## Directions
From the data, copy out every line in which the word "magnifier" appears.

## Records contained in a dataset
*** Begin section ***

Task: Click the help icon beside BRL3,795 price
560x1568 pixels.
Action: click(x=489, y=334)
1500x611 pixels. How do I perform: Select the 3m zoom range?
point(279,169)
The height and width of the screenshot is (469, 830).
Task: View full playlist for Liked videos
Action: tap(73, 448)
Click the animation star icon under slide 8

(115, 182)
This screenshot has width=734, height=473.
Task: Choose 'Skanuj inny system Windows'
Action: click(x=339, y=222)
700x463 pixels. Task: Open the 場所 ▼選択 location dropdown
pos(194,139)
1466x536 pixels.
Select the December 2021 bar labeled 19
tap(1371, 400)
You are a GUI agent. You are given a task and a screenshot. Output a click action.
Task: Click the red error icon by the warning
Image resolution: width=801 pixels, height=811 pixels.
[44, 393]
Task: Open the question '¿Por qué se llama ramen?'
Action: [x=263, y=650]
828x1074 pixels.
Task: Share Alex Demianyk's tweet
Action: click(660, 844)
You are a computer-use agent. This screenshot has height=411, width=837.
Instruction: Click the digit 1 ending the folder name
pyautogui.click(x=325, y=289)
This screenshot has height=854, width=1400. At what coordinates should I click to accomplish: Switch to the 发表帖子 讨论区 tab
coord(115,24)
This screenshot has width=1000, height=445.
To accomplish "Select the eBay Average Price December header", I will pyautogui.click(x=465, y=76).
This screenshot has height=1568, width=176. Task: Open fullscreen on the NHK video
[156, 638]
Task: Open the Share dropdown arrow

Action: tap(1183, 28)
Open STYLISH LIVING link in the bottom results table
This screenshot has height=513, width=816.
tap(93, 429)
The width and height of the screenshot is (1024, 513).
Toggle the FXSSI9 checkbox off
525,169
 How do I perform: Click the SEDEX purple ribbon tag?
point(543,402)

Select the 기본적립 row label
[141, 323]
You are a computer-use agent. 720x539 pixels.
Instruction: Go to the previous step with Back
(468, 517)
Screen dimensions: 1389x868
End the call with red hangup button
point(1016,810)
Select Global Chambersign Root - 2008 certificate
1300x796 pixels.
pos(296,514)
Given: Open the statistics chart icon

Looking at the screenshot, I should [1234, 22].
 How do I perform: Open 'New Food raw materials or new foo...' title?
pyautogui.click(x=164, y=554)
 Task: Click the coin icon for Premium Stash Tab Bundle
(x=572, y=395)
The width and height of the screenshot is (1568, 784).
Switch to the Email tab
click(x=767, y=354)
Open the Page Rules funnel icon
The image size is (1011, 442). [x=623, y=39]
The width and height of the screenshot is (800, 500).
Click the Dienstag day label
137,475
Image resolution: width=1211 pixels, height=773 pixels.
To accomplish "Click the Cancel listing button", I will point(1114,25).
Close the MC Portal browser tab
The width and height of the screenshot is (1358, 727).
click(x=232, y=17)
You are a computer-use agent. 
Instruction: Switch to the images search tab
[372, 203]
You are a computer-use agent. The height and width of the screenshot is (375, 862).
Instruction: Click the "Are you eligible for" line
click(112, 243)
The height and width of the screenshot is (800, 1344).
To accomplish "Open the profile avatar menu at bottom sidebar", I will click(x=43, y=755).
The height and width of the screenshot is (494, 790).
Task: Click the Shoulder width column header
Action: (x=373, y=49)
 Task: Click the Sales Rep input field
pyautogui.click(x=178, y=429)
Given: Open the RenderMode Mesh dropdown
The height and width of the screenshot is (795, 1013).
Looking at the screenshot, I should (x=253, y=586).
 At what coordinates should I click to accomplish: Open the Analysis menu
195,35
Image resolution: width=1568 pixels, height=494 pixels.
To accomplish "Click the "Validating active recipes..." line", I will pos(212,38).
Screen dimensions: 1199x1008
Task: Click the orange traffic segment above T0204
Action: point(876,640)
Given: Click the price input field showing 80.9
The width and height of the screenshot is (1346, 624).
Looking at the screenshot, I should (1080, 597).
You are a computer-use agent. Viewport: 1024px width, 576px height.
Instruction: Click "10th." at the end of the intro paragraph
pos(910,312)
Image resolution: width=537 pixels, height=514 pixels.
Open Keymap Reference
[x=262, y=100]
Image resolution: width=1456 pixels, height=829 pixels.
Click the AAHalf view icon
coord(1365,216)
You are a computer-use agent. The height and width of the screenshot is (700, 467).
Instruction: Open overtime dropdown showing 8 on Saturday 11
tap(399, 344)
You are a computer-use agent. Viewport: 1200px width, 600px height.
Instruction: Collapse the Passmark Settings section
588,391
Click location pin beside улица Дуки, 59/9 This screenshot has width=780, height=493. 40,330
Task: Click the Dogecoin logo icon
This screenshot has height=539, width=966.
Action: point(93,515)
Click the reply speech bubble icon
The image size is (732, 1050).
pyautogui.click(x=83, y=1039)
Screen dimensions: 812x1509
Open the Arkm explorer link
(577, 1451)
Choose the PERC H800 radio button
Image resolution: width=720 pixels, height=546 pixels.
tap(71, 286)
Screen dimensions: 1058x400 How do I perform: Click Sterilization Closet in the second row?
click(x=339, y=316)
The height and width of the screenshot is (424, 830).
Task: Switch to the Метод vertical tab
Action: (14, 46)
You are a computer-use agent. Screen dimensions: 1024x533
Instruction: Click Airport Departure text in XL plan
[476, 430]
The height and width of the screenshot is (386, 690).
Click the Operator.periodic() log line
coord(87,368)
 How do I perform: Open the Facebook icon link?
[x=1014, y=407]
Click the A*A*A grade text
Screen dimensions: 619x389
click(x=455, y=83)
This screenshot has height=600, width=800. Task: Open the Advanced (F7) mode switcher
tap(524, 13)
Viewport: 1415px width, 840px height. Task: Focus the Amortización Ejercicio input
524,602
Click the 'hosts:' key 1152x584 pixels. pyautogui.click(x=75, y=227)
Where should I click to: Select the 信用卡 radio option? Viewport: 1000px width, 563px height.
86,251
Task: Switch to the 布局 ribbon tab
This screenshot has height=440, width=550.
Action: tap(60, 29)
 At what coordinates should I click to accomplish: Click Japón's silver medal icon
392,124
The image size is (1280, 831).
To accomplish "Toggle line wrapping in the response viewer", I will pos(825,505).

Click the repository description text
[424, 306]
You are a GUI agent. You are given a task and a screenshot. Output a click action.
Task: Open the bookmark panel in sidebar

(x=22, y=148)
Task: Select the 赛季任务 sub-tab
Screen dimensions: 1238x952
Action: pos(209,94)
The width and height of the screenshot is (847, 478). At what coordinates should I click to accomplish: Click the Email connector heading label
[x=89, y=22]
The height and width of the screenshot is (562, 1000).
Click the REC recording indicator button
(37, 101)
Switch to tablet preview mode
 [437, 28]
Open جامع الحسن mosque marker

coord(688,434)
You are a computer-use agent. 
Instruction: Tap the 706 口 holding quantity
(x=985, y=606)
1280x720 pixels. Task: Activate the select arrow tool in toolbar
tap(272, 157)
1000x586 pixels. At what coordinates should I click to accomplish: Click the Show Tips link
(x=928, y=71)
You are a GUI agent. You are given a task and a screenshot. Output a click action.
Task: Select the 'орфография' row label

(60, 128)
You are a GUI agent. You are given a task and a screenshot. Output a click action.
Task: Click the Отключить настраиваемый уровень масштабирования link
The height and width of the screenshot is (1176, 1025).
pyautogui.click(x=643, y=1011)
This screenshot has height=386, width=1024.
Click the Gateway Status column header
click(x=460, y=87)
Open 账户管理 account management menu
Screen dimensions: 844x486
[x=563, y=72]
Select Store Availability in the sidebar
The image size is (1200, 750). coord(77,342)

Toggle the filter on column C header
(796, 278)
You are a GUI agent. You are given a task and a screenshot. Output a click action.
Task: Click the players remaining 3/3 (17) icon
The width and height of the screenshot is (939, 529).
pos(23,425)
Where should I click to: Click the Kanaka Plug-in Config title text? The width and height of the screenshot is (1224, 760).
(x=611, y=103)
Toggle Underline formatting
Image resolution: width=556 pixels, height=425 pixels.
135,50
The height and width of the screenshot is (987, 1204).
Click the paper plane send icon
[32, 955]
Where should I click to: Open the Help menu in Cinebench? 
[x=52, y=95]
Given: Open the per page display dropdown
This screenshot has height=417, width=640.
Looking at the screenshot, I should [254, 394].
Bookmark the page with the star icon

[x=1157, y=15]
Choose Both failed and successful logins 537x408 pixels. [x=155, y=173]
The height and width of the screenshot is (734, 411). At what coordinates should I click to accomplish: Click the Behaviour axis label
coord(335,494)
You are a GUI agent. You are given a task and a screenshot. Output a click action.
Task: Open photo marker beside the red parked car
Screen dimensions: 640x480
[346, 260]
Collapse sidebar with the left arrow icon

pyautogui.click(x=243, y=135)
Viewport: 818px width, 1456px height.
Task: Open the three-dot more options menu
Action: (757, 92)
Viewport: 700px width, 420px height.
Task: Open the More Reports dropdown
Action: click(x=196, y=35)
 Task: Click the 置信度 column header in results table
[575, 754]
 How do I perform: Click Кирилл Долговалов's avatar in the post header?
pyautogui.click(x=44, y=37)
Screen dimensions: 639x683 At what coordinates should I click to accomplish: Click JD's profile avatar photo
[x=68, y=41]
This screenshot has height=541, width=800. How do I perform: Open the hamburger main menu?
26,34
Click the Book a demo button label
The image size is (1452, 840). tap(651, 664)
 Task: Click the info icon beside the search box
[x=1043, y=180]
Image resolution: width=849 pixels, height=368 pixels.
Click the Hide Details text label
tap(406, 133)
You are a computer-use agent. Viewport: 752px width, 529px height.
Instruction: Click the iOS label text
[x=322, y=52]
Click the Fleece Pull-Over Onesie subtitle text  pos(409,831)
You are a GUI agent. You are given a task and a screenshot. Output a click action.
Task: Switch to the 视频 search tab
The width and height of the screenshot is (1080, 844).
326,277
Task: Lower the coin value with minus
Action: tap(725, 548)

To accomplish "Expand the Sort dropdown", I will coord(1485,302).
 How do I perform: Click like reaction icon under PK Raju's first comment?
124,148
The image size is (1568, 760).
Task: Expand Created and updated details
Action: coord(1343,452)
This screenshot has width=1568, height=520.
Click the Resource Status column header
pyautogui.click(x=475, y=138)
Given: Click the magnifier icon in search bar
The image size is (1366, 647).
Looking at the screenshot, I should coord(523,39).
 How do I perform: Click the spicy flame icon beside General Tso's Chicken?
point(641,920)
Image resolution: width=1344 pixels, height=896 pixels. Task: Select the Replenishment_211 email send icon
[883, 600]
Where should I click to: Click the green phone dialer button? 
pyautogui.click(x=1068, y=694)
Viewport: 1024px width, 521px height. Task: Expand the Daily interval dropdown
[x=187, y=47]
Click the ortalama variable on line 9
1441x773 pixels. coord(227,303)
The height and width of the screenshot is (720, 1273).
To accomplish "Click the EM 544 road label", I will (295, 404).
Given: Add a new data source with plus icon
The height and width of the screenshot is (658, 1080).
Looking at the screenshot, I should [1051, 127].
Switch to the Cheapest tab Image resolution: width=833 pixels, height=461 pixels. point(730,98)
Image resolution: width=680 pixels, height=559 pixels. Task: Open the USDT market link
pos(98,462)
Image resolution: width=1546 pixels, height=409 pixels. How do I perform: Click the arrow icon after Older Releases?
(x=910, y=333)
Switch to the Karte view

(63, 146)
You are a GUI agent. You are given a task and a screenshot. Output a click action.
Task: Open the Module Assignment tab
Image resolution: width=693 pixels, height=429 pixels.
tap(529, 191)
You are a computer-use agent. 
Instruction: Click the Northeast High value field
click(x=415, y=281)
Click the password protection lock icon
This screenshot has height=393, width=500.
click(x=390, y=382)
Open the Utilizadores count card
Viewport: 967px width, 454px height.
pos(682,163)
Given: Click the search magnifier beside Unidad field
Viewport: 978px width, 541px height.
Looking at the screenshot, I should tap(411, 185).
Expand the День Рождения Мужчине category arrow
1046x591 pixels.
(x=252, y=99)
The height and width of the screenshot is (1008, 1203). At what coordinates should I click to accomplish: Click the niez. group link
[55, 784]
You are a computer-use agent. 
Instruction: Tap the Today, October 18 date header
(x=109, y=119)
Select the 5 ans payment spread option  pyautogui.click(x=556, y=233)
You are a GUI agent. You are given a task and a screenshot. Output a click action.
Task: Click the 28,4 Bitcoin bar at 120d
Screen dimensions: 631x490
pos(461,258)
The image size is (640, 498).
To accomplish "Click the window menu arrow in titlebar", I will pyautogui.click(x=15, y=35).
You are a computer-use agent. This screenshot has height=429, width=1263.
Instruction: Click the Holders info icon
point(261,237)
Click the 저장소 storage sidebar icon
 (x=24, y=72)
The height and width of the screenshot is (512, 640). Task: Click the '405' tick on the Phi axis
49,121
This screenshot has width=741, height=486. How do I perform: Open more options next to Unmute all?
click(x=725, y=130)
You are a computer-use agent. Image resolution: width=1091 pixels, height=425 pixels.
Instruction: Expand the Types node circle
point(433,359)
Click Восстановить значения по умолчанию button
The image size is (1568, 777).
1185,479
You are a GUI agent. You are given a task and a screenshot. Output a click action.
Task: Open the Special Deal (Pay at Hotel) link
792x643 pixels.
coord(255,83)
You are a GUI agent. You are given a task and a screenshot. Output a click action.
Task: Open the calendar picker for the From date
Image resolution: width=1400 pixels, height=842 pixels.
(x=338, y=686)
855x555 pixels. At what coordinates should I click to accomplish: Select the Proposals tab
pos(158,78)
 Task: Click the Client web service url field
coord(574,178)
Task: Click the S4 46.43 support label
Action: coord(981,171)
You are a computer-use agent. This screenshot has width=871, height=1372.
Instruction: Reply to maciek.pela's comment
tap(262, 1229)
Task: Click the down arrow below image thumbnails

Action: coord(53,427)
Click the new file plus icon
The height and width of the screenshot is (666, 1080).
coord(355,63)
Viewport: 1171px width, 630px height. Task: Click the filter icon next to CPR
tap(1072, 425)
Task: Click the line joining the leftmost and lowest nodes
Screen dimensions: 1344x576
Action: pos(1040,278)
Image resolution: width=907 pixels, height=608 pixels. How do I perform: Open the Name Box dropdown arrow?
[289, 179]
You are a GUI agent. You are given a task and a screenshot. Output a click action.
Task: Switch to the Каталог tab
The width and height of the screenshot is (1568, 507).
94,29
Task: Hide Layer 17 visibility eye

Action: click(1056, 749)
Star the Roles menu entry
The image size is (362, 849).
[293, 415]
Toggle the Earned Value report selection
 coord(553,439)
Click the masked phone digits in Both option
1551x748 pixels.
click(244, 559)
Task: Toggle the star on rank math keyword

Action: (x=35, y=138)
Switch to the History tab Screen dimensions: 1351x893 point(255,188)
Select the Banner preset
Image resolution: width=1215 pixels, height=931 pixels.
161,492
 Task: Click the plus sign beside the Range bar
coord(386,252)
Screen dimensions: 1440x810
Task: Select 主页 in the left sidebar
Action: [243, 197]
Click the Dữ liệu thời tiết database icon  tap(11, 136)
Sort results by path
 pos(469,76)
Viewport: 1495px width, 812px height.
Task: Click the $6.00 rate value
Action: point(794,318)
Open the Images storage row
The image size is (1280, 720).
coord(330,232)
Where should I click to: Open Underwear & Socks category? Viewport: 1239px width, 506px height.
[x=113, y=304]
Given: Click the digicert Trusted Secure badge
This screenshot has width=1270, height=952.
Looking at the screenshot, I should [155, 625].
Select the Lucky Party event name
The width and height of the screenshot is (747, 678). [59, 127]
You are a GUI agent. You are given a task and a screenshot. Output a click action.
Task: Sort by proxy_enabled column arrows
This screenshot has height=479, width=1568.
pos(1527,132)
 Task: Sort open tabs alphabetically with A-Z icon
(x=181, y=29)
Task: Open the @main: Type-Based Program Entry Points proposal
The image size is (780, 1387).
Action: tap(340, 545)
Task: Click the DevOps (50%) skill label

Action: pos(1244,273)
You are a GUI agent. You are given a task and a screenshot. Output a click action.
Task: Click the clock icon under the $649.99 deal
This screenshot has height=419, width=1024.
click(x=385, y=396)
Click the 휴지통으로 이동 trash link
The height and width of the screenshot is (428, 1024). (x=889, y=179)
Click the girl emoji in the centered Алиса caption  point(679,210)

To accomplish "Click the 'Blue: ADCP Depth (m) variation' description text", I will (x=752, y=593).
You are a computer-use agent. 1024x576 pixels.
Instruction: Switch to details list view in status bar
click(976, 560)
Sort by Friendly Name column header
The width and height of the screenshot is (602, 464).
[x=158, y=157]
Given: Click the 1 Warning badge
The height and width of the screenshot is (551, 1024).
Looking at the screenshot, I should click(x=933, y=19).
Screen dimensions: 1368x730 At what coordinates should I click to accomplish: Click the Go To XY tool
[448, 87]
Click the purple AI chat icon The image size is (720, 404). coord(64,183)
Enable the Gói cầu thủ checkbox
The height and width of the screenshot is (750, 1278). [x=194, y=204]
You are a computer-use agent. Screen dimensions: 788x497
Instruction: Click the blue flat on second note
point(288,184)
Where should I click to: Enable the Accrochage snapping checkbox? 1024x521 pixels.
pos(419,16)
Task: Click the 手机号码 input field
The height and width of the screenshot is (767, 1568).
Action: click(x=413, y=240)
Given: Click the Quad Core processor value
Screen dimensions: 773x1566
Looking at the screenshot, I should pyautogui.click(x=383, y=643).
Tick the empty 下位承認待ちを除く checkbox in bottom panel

*** End section ***

## Response
Given: Click the magnifier icon in search bar
Given: Click the search magnifier beside Unidad field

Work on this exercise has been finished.